Serverless

Cloud Functions pro tips: Retries and idempotency in action

If you’ve been following our Cloud Functions pro tips series, you’ll recall previous blog posts where we showed you how to improve reliability of a serverless solution by retrying function executions and making functions idempotent. Now, it’s time to apply retries and idempotency to a real-world use case: food!

Today, let’s look at an order processing system for fictional restaurant, Kale Pizza & Pasta. Built on Google Cloud Platform (GCP), the system lets customers place and cooks receive orders from a web browser, using a mix of Cloud Functions, Cloud Pub/Sub, Cloud Firestore and Firebase Hosting. You can see the architecture in the following diagram:

1.png
Architecture of the sample restaurant order-processing system

Starting from the left, the customer places their orders through a website, which calls the publish service built with Cloud Functions to publish the orders to a Cloud Pub/Sub topic. Messages from this topic then trigger the processOrder function, which does three things sequentially: calls the third-party chooseCook service to choose the cook who will handle the order; stores the order in Cloud Firestore; and calls prepareMeal, another third-party service, which notifies the cook about the new order. Finally, restaurant workers can view the orders on a website which simply syncs the data from Cloud Firestore. Both websites have been deployed to Firebase Hosting, which provides a fast and easy way to host web apps.

Plan for failure

If you’ve ever eaten at a restaurant, you know what you order isn’t always what you receive. So to test our application’s resiliency, we decided to simulate real-life third-party systems by introducing random failures to the chooseCook and prepareMeal services. In our example implementation, these third-party services are emulated with functions that fail randomly 10% of the time. Here is the source code:
  const randomItem = require('random-item');

const successRatio = 0.9;
const cooks = [...];

exports.chooseCook = (req, res) => {
  if (Math.random() < successRatio) {
    res.status(200).send({cook: randomItem(cooks)});
  } else {
    res.status(500).send('Transient failure from chooseCook.');
  }
};

exports.prepareMeal = (req, res) => {
  if (Math.random() < successRatio) {
    res.status(200).send('Cook successfully notified to prepare a meal.');
  } else {
    res.status(500).send('Transient failure from prepareMeal.');
  }
};

To test the system against heavy load, the customer-side website JavaScript code calls the publish service once per second, which creates orders that are processed by the system as described above. The restaurant-side website on the other end of the order processing pipeline shows orders that have been added to the database.

2_KalePizza.gif
Left: customer-side website with generated orders. Right: restaurant-side website with the received orders and their assigned cooks

Both websites present the orders chronologically. Each order includes its ID and ordered menu items. Additionally, the restaurant-side website shows the cook assigned to the order. The orders IDs are color-coded, to make it easier to spot corresponding orders on both websites.

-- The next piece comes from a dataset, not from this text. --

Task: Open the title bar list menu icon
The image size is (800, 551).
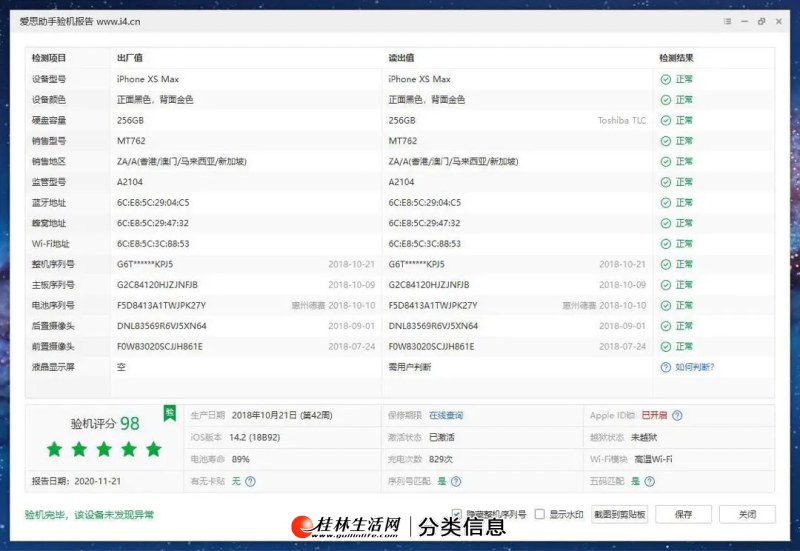Action: tap(727, 21)
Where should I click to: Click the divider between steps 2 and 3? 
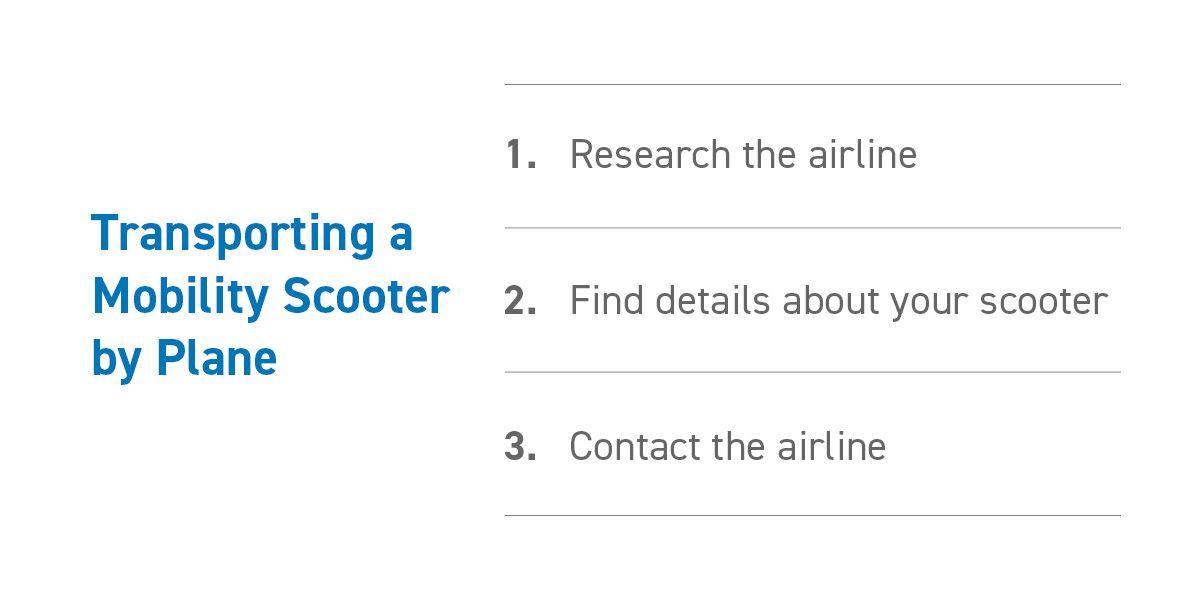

We generate customer orders for a while, and then look at both websites side by side. Here is the list of orders as seen by the customer system and by the restaurant:

3.png
Lost orders: the customer created more orders than the restaurant received

Looking at the number of orders, we immediately spot a problem: Kale Pizza & Pasta customers generated 18 orders, while the restaurant received only 16. Reviewing orders on the restaurant side, we can see that some customer orders are missing. (For example, the order for Vegeteriana, Coleslaw, Orange Juice is listed on the customer side but hasn’t made it over to the restaurant.) Lost orders mean unhappy customers—not good for business!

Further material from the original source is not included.